State park in Erie County, New York

Amherst State Park is an 80 acre park in Erie County, New York, United States. The park is located northeast of Buffalo, partially in the Village of Williamsville with the balance located in the Town of Amherst. The park is managed by the Town of Amherst under an agreement with the New York State Office of Parks, Recreation and Historic Preservation.

==History==
The property that now hosts the park was formerly part of the St. Mary of the Angels Convent, operated by the Sisters of St. Francis at that location since 1923. The convent was put up for sale in 1999.

The property was acquired by the Town of Amherst and New York State in January 2000, after both entities evenly split the $5 million price to purchase the former convent and surrounding area. New York State owns 77 acre of the property while the Town of Amherst owns the remaining 3 acre of the park's lands. Under an agreement with the state, the town is responsible for managing the property for the purpose of conservation and to make space available for passive recreation.

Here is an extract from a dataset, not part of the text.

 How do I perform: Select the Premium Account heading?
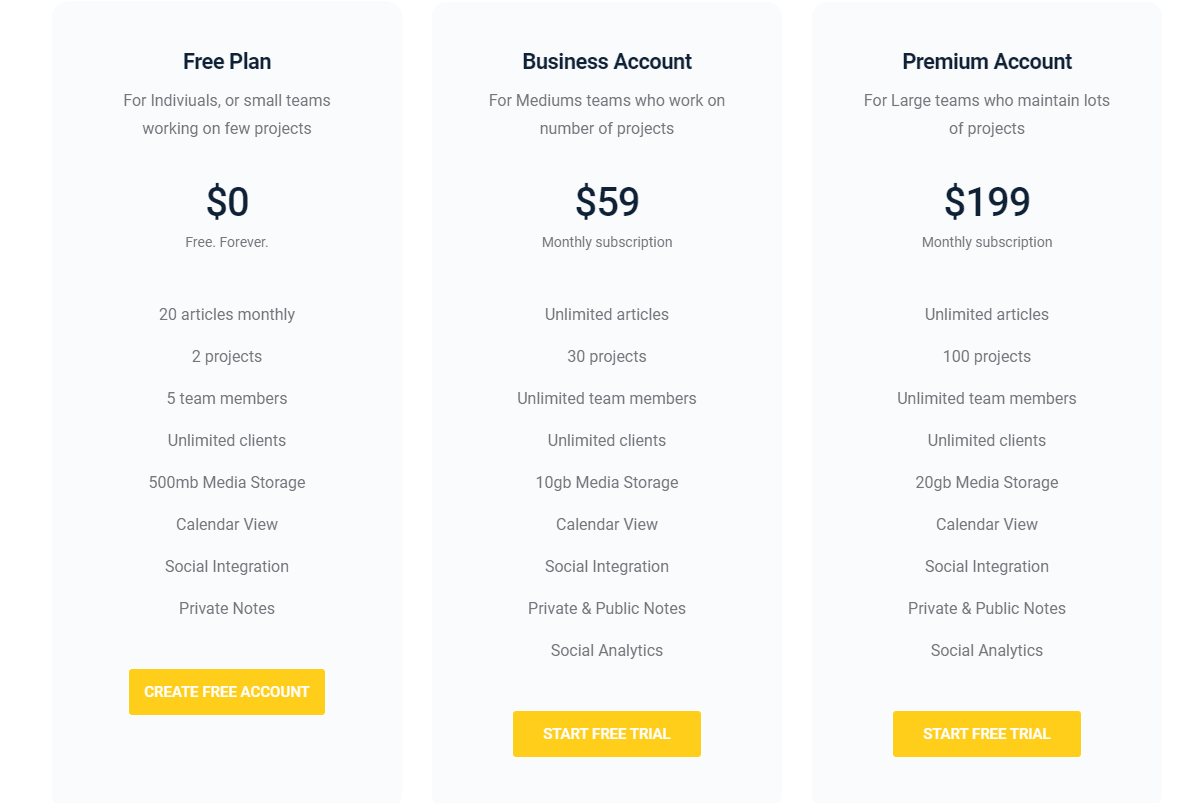coord(987,62)
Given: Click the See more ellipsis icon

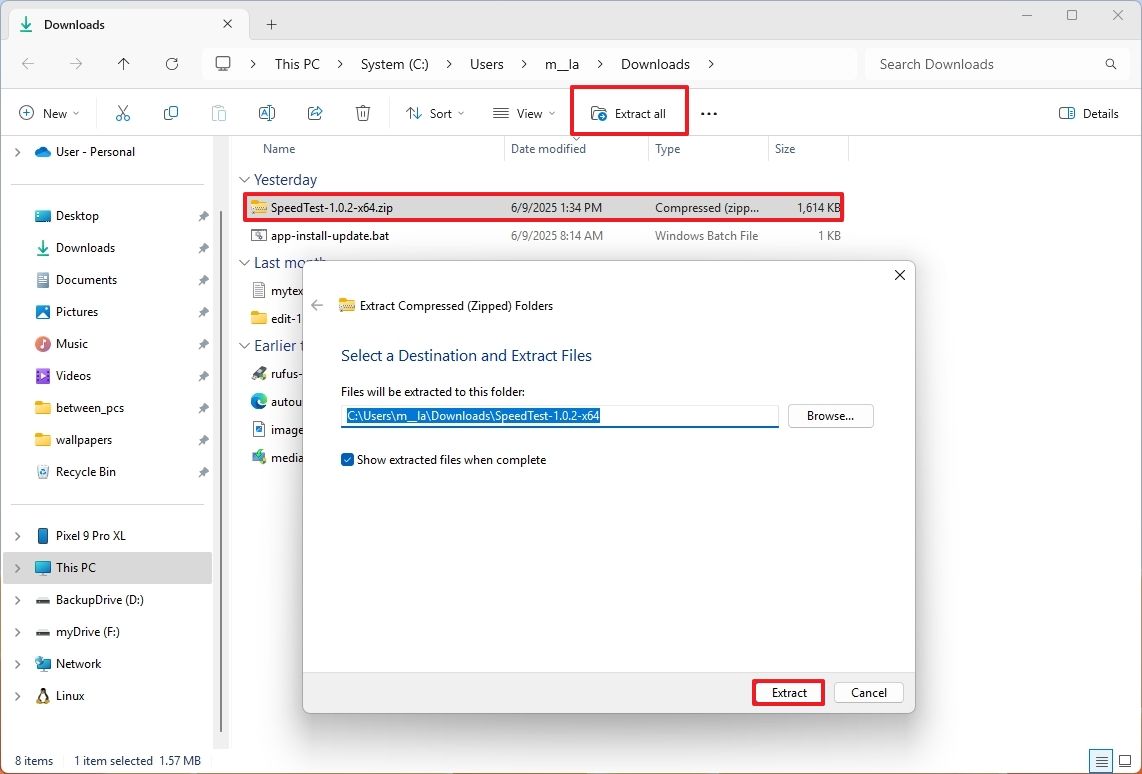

The convent's former motherhouse complex was listed on the National Register of Historic Places in 2002. It was approved for sale by the town in November 2002, with the intent to allow development of a 102-unit senior housing facility, and is not included in the park. The facility opened in 2004.

The area was formerly called "Williamsville Glen".

==Park facilities==
Amherst State Park is located adjacent to Ellicott Creek, and features nature trails and biking trails that are open to the general public. Dogs are permitted, however they must be kept on a leash at all times. The main access point is at 400 Mill Street in Williamsville.